Tuesday, 4 January 2011

Space Rationing

In today's Guardian, George Monbiot argues for a new approach to the housing crisis. The government should decide how much space we need per person and then find ways to strongly penalize anyone consuming more than this.

Funnily enough, my colleague Paul Cheshire raised this as a "suggestion" in a SERC policy paper on planning: "The second choice would be rigorously to follow the logic of 1947 state planning. If we are intent on allocating land for each use without regard to price then logically we need to introduce space rationing. If price does not determine the supply of land then price must not determine its consumption. Each adult could, for example, have a ration of say 40 sq metres with dependent children having, say, another 20 sq metres each. We could, if we wanted, even introduce a trading system so young adults or those willing to live in more cramped conditions could sell some of their space ration perhaps buying back space in later life."

The difference between the two suggestions is that my colleague was joking, whereas George Monbiot appears to be entirely serious. You can read Paul's paper for the detailed arguments but I, for one, am convinced that central planning of space needs per citizen is not going to improve Britain's housing problem.

Tuesday, 21 December 2010

It's chaos out there ...

No, not the snow, but the government's approach to localism which one Conservative MP has described as deliberately chaotic (you can listen here - 7.14). There is a serious point here with which many urban economists would sympathise. Because people are different, with different preferences over public good provision and taxation it can be good to have different policies implemented in different places. This holds even if all places are otherwise identical. Add to the mix the fact that places may be different (say rural or urban), and there are many reasons why policy should vary.



The problem, of course, is that the British appear to be allergic to "postcode lotteries" - where outcomes differ across areas - and the hysterical reaction to Nick Boles' comments suggest that nothing much is changing there.

Monday, 13 December 2010

Localism and House Building

The localism bill has confirmed more power to local people to overrule planning decisions.

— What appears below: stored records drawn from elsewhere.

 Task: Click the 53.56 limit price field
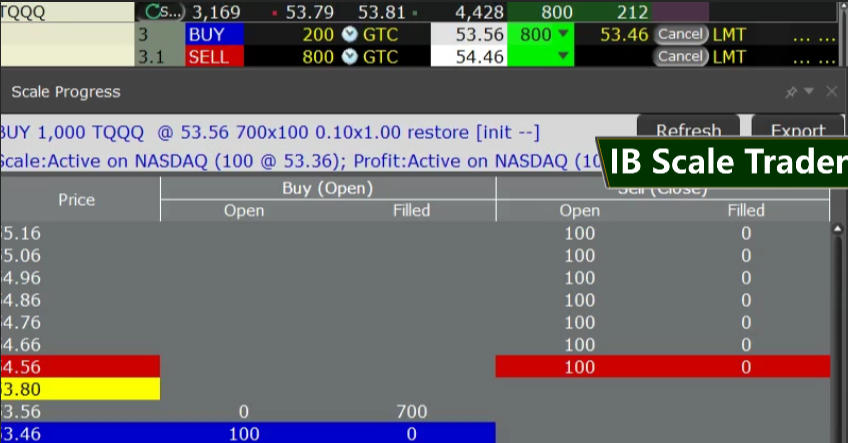point(468,34)
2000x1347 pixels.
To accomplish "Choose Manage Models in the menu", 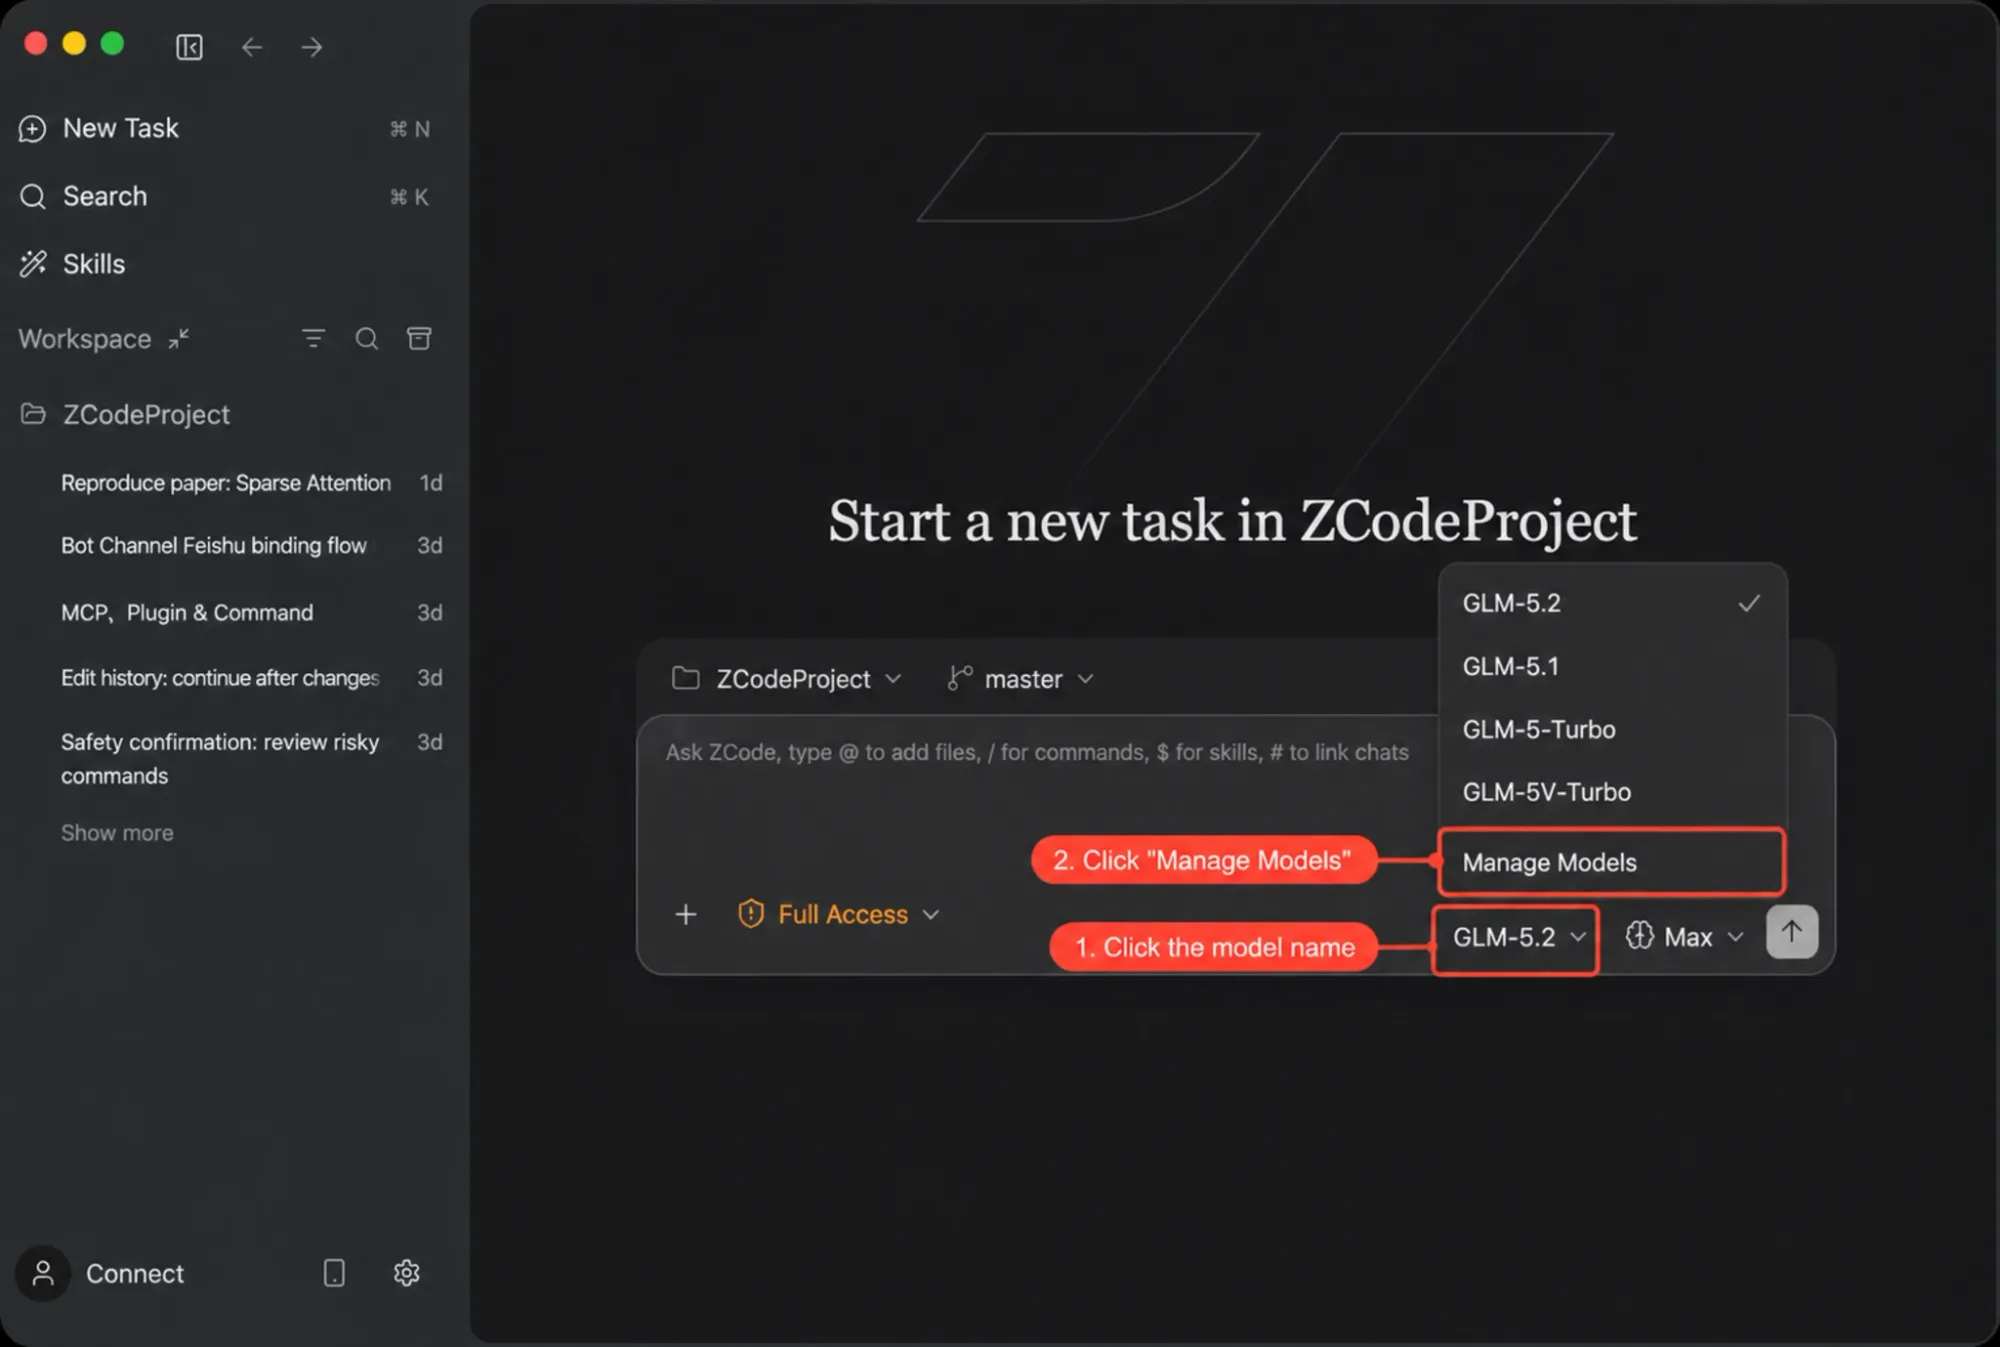I will [1612, 862].
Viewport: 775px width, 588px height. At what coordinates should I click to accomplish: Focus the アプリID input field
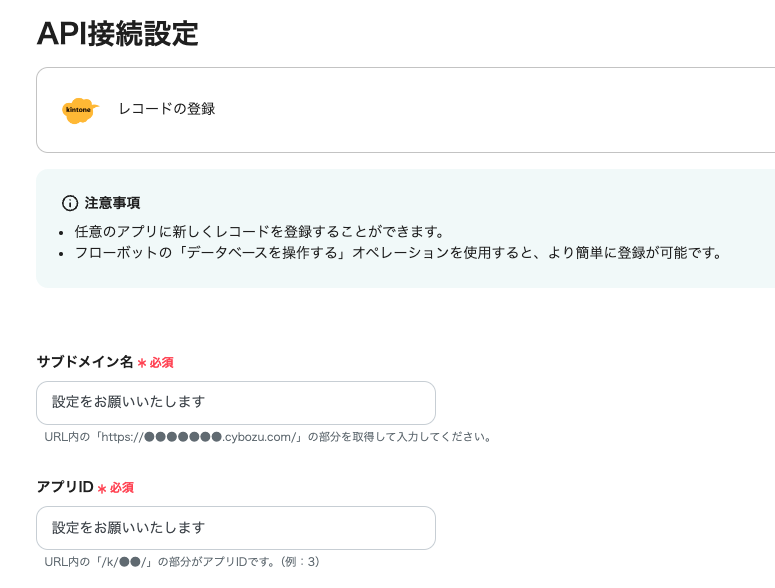tap(236, 527)
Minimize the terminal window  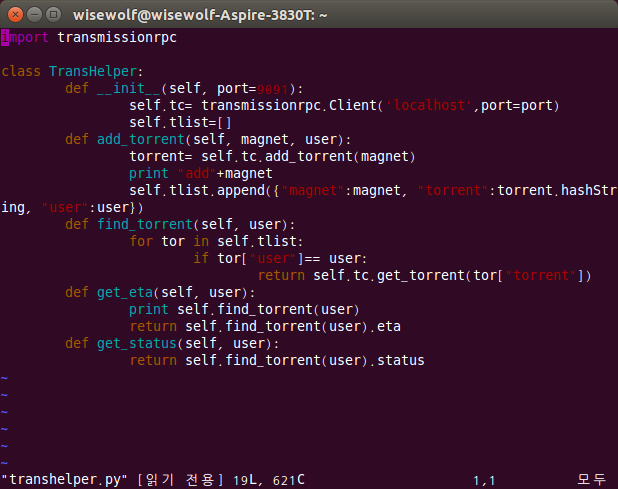pos(33,14)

Back in August, I reflected on the fact that honest and direct debate about housing would convince most existing local residents that they should oppose new homes. The BBC has a nice example of how this might play out in practice.

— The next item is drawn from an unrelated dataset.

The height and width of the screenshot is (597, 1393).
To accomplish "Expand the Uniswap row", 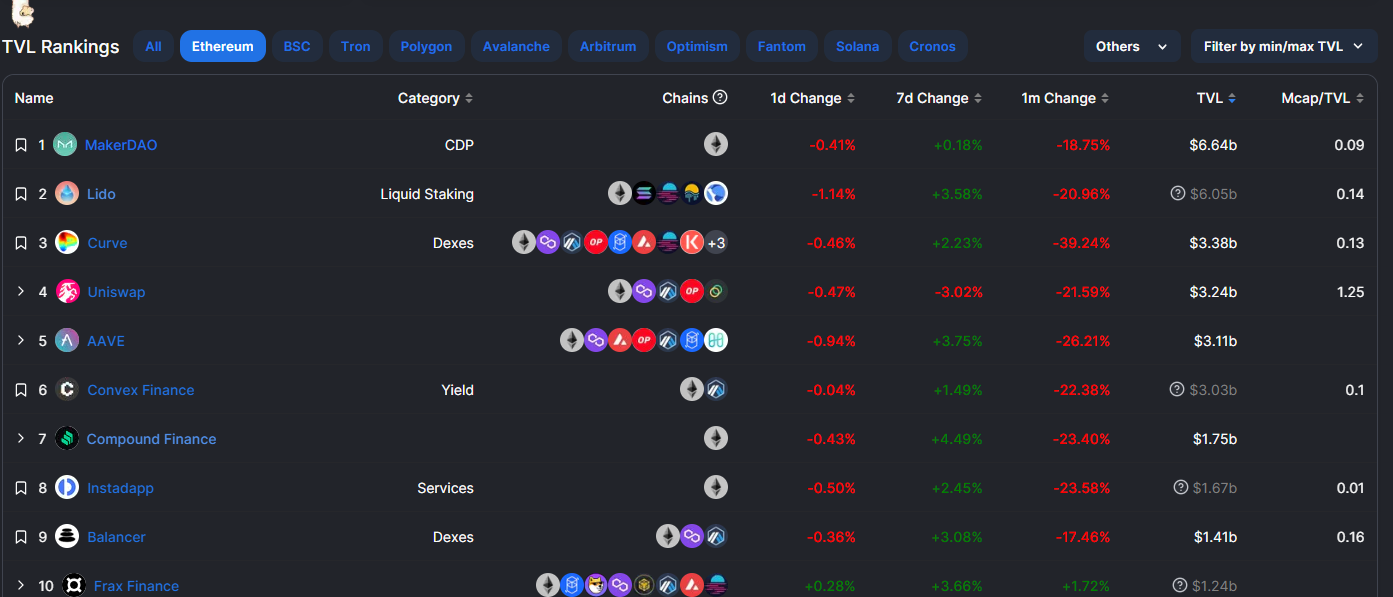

High Speed 2 - no more consensus

In October this year, I wrote: "The case for spending £33bn on high speed rail is greatly exaggerated; the case is even less convincing in light of government spending cuts; yet all the main political parties are for it. Go figure ..."

One main political party is no longer so convinced by the project it appears. Better late than never, I suppose.

Wednesday, 1 December 2010

Building regulations

The coalition government has announced that it is scrapping new proposals that would have further tightened building regulations. I don't claim to be an expert on building regulations (they are complex - which is part of the problem CLG are trying to address) but I am fairly confident this is a sensible move.

Tight building regulations for new homes impose a regulatory tax which reduces the number of new homes built (although land prices and planning remain a more important barrier). These regulations are imposed so that new build should be of a better quality than existing stock (with respect to safety, living environment, carbon footprint etc). So, the flow of new housing stock is better quality as a result of building regulations. But the effect on the overall quality of UK housing depends on the flow relative to the stock. Unfortunately, in the UK we build very few new houses so the effect of these tight regulations is almost completely diluted by the state of the existing stock. The coalition government's move should help with the flow rate and providing that the increase in new build is sufficient to offset the marginal decrease in standards will improve the total impact of the regulations on new build. But none of this will have a very large impact - that requires action on the much bigger existing stock.